Paper: General Studies 2

Topic: India and its neighborhood- relations

Why in the news?

  • China and Nepal on Sunday concluded agreements for all-weather connectivity between Kathmandu and the Tibet Autonomous Region.
  • Both sides resolved to begin feasibility studies for the construction of the tunnels along the road from Keyrung in Tibet to Kathmandu, said a joint statement issued at the end of the visit. The joint statement declared that both sides will intensify cooperation to realise “trans-Himalayan multidimensional connectivity network”. The tunnel network will connect Tokha and Chhahare within Nepal that will ultimately reduce the road distance between Nepal and China.
  • Both sides also gave the green signal for a feasibility study of the trans-Himalayan rail connectivity aimed at connecting the Nepal capital with major commercial centres of the Tibetan Autonomous Region and beyond in China.
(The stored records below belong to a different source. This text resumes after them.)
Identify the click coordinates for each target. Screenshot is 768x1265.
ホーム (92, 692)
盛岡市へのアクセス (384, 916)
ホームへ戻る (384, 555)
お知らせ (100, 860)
What are its implications for India?

  • Although Nepal and India have an open border and free mobility of populace across borders; it is China that is increasingly working to take over India’s position of the largest trading partner of Nepal.
  • Nepal conducts a large part of its trade through India and as such is dependent upon India for a route for imports and exports. The Nepal China link will provide an alternative to Nepal from India. It can also serve as a bargaining chip in future negotiations with India.
  • The border blockade during the Madhesi uprising by India had led to cooling of relations between India and Nepal allowing China to further move closer to Nepal.

 

Nepal forms a buffer state between two large powers and as such has to create a balancing act. It is in India’s interest to ensure that it does not act like a Big Brother in its immediate neighbourhood and honour the principles in the Gujral Doctrine.

Plastic Pollution

Paper: General Studies 3

Topic:  Conservation, environmental pollution and degradation, environmental impact assessment

Why in the news?

  • The pristine beaches of the Great Nicobar Island, India’s southernmost territory, are under threat from plastic. A survey of five beaches in the islands recorded the presence of plastic bottles.
  • Sixty of these were analysed and found to be of ‘non-Indian origin,’ according to researchers, whose findings appear in the latest edition of Current Science. Major portion of the litter (40.5%) was of Malaysian origin. It was followed by Indonesia (23.9%) and Thailand (16.3%). Other countries contributed a minor portion
  • About 10 countries including India contributed to the plastic litter on the island. They were Malaysia, Indonesia, Thailand, Singapore, Philippines, Vietnam, India, Myanmar, China and Japan.
  • Only 2.2% of the marine litter was from India.
  • The overwhelming contribution from Indonesia and Thailand was likely due to its proximity to the island; the plastic is likely to have made its way to the island because of water currents via the Malacca Strait, which is a major shipping route.

 

Prelims Specific

  • Joint Military Exercise DHARMA GUARDIAN-219 between India and Japan will be conducted at counter Insurgency and Jungle Warfare School, Vairengte from 19 Oct 2019 to 02 Nov 2019. Indian Army and Japanese Ground Self Defence Forces (JGSDF) comprising 25 soldiers each will participate in the exercise with an aim to share experience gained during various Counter Terrorism Operations in respective Countries.